> **To do**: Set down exactly the lines from the one containing "Click the Block name field label" to the final line of the records below, with every picture omitted.

> **Dataset records**:
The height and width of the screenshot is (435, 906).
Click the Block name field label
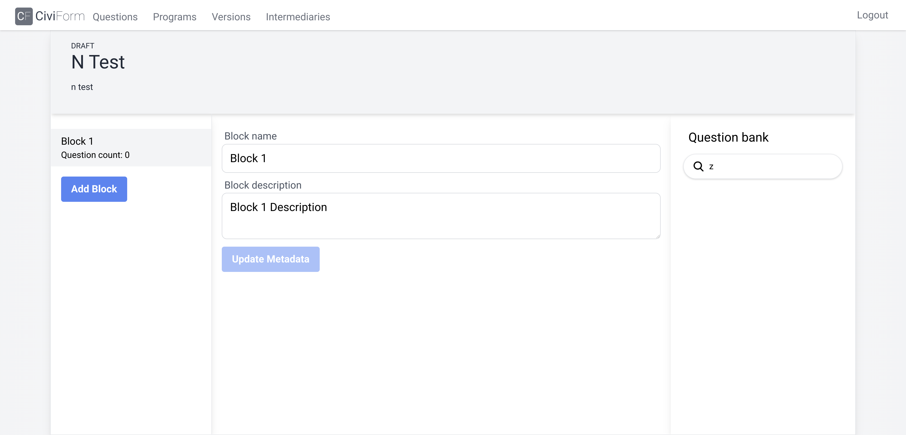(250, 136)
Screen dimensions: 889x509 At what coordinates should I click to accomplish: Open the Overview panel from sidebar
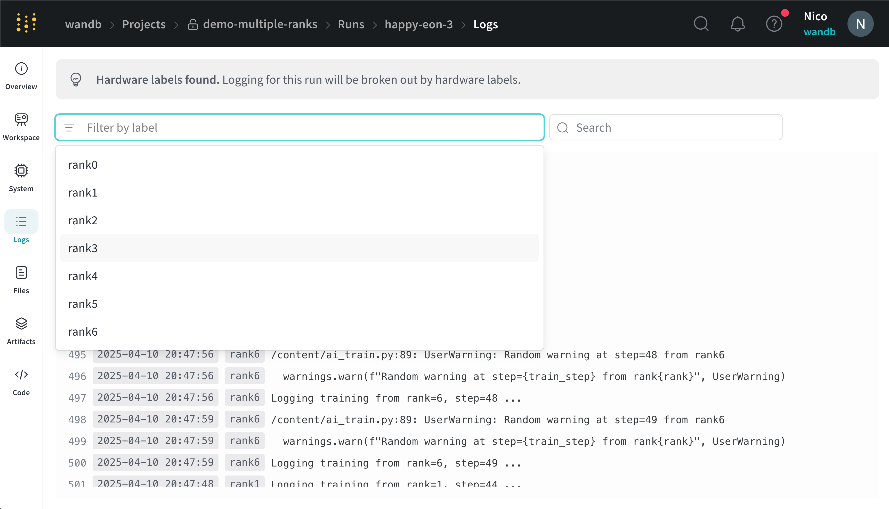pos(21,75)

> **Answer space**:
Click the Block name field label
(250, 136)
Screen dimensions: 889x509 At what coordinates should I click to accomplish: Open the Overview panel from sidebar
pos(21,75)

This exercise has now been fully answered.